Shields Optimistic Meeting With State Commerce Chief Will Yield Results

VIRGINIA SECRETARY of Commerce and Trade, Brian Ball (center), is shown flanked by Fairfax City Mayor David Meyer (left) and City of Falls Church Mayor David Tarter following a two-hour discussion on economic development for smaller jurisdictions held Tuesday in Fairfax City. Each mayor presented Ball with a copy of a semi-official history of their respective burgs. (Photo: City of Falls Church)

Falls Church Mayor David Tarter, City Manager Wyatt Shields and a select group of key economic development figures from the City had an extensive exchange with Virginia’s Secretary of Commerce and Trade Brian Ball and members of the Virginia Economic Development Partnership (VEDP) this week, and Shields told the News-Press afterwards that he was heartened by what transpired.

“We are thankful for the state’s outreach to us to learn of our economic development issues. These folks can be very instrumental in helping to streamline the permitting process for us, sending prospective corporate tenants to occupy our new office space, and working through the usually complicated process of financing for affordable housing projects,” Shields said.

The two-hour session that also included leaders from the nearby, and similarly-sized City of Fairfax, focused on the issues of workforce development, transportation and transit, and affordable housing.

Mayor David Meyer of the City of Fairfax quipped that his city and Falls Church “share a common property line,” being I-66, though a half-dozen miles apart.

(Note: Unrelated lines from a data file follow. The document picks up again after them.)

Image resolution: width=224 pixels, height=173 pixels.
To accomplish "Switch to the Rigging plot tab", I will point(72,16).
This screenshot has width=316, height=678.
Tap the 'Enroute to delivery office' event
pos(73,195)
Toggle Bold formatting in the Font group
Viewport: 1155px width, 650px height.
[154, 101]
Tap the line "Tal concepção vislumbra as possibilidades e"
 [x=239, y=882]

Both cities share the challenges of “economies of scale,” he said, and have highly-educated and well-paid populations.

But Secretary Ball stressed the importance of other commonalities of the two jurisdictions that from his standpoint in Richmond “no one else in the state has.”

They are the “unique sense of community” that the smaller jurisdictions share in the midst of a booming urban environment. “You are differentiated from the broader region with a small-city livability. Don’t lose that sense of identity. You are blessed to have things that no one else in the state has,” he said.

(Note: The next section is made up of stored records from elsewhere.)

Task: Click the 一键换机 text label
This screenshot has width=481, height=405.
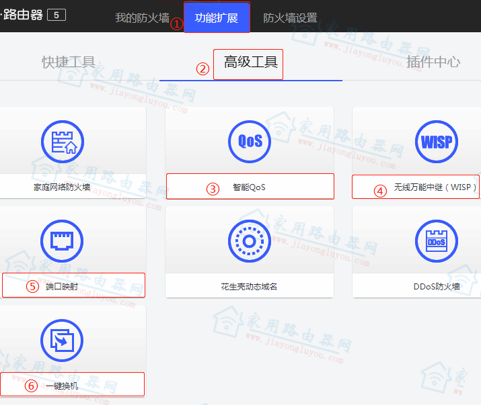Action: tap(62, 386)
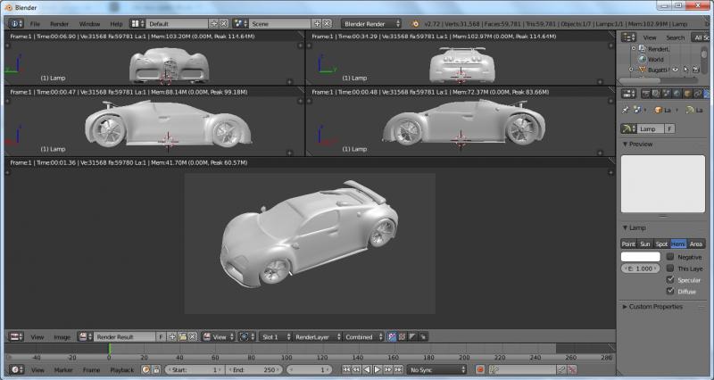This screenshot has width=714, height=380.
Task: Click the Info editor type icon
Action: pyautogui.click(x=15, y=22)
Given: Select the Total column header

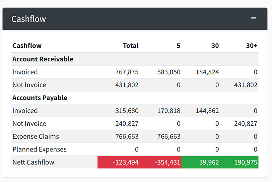Looking at the screenshot, I should 131,46.

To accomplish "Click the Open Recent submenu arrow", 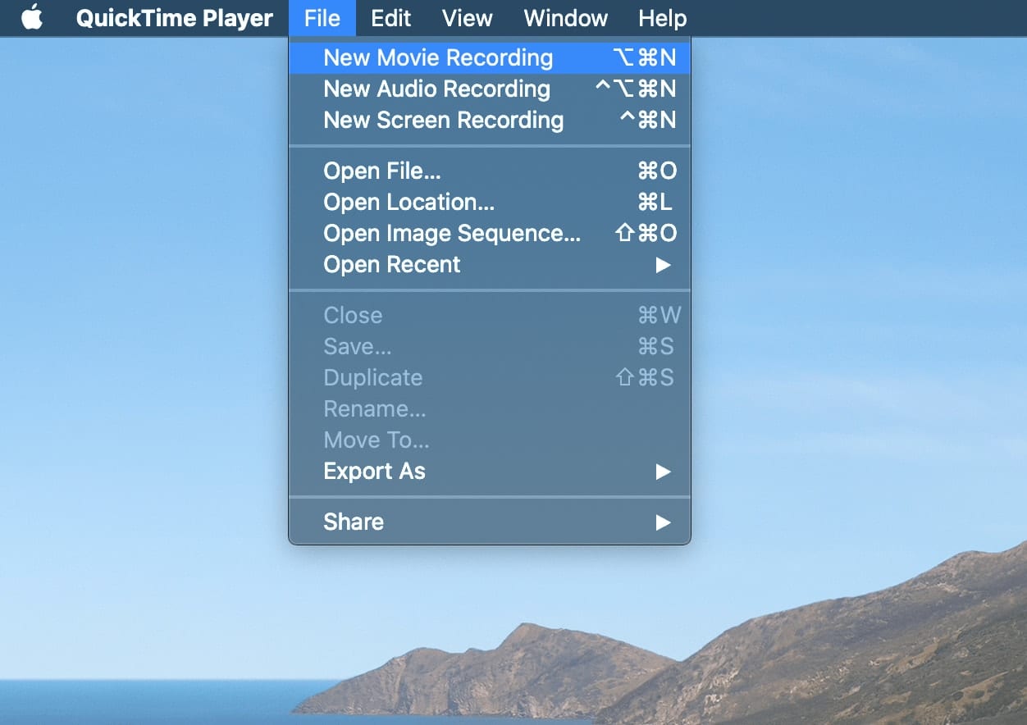I will tap(663, 265).
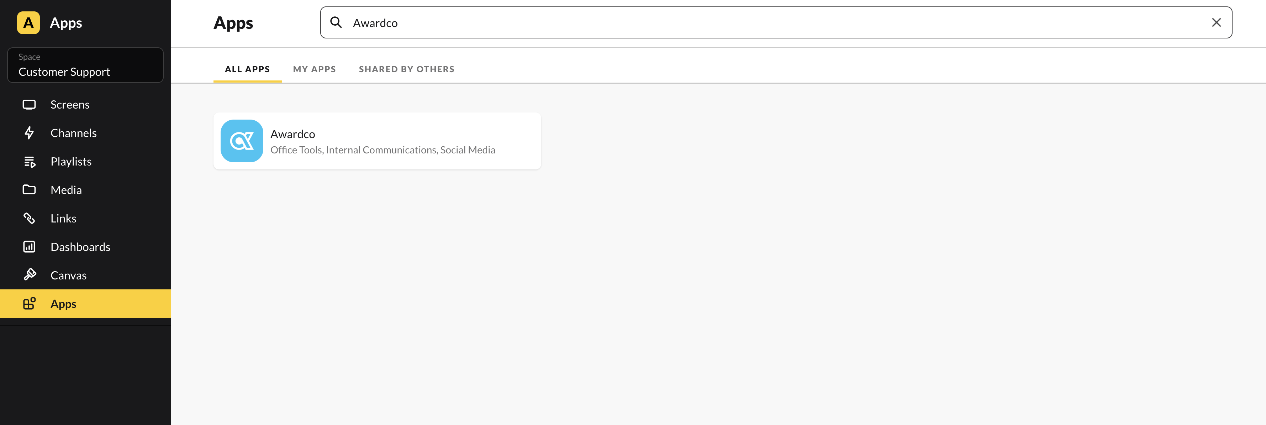This screenshot has width=1266, height=425.
Task: Select the Links icon in sidebar
Action: [29, 218]
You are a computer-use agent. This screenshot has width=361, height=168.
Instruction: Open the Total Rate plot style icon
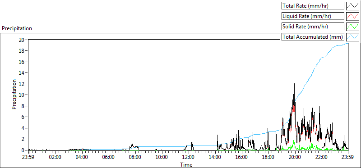tap(352, 6)
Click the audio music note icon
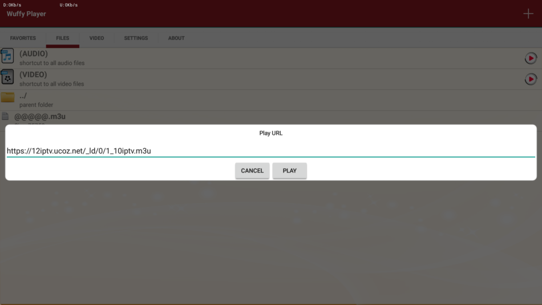 [x=7, y=57]
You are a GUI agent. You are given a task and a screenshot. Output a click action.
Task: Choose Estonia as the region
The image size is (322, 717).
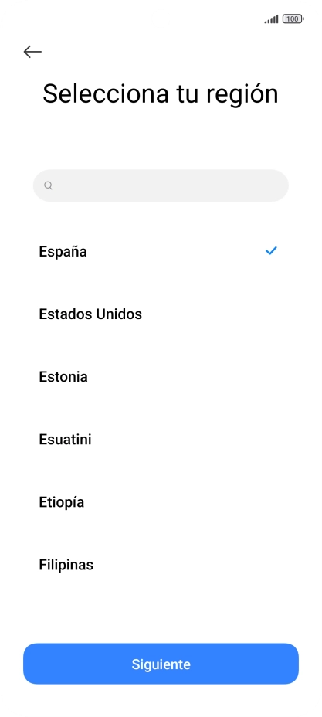click(161, 376)
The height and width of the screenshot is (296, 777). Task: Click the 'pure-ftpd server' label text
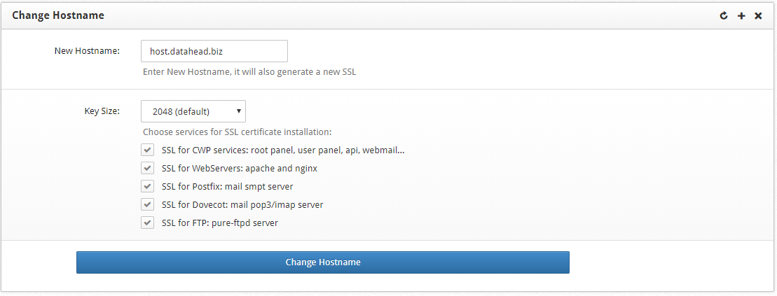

Falls Church’s Director of Development Services Jim Snyder chimed in that “small cities are key to the character of the state. People do things differently in smaller communities.” The City’s Economic Development Authority chair Mike Novotny cited the example that for smaller cities, sometimes “slower is good, as far as traffic flows go.”

Snyder said that “sometimes it is a struggle to get a ‘yes’ from the Virginia Department of Transportation,” and while not identifying the specific proposed project, he was clearly referring to the effort by the City to get VDOT approval for adding a left-turn capability for southbound traffic in the middle of the 100 block of N. Washington to facilitate access to Clare and Don’s Beach Shack and Argia’s Restaurant, especially as the Insight Property Group’s major 2.3 acre Broad at Washington project gets underway next door.

Secretary Ball said that his office can’t mandate action by VDOT, but his office is just down the hall from VDOT’s, and certainly a conversation can help.

“We’re pushing hard to change mindsets in Richmond,” he said.

Snyder suggested that things like bundling funds can help to get more done for less.

Mayor Tarter stated that “creating value” is the key challenge, and “we face headwinds based on our size,” adding, “For us, economic development is foremost to keep the engine of sustainability going.”

“We have a great need for economic development,” he added, noting the positive impact of something like the new Harris-Teeter downtown “where half the population of the city can walk to it.” The replacement of a sprawling two-story high school with a new one that is a more vertical five stories is freeing up 10 acres in a prime location for economic development, he said, and the City would love to have a Fortune 500 company locate its headquarters there.

He suggested that the state may also be able to help facilitate a conversation with the University of Virginia and Virginia Tech about the future of their shared graduate center site right there.

On affordable housing, Ball said the group “could spend the whole day on that subject alone.”

Most of Fairfax City’s 400 full-time-equivalent police department employees can’t afford to live in that city, Mayor Meyer said, and it was cited that there are 30,000 unmet needs in housing in the region.

“We need state assistance to preserve older affordable housing,” Tarter added. “This is a regional problem.”

Ball asked rhetorically, “What are Austin (Texas) and Raleigh (North Carolina) doing that we’re not to maintain affordability for their workforces?”
“Our concern has to be that we’re not going to have the people to do the work in this region if the ‘skill gap’ between a workforce and its lack of affordable housing isn’t addressed,” Snyder said.

Meyer noted that by 2043, the nation will no longer have any single majority demographic. “We’ve been undergoing major demographic shifts but our values are still the same,” Tarter said.

It was suggested that a “Small Cities Initiative” might help to work better in tandem and develop, for example, procurement strategies.

In addition to Ball, the state’s Commerce and Trade office was represented by five others, and the VEDP was represented by six officials.

From the City of Falls Church were Tarter, Shields, Snyder, Novotny, Robert Young, vice chair of the EDA, and Becky Witsman of the City’s Economic Development Office.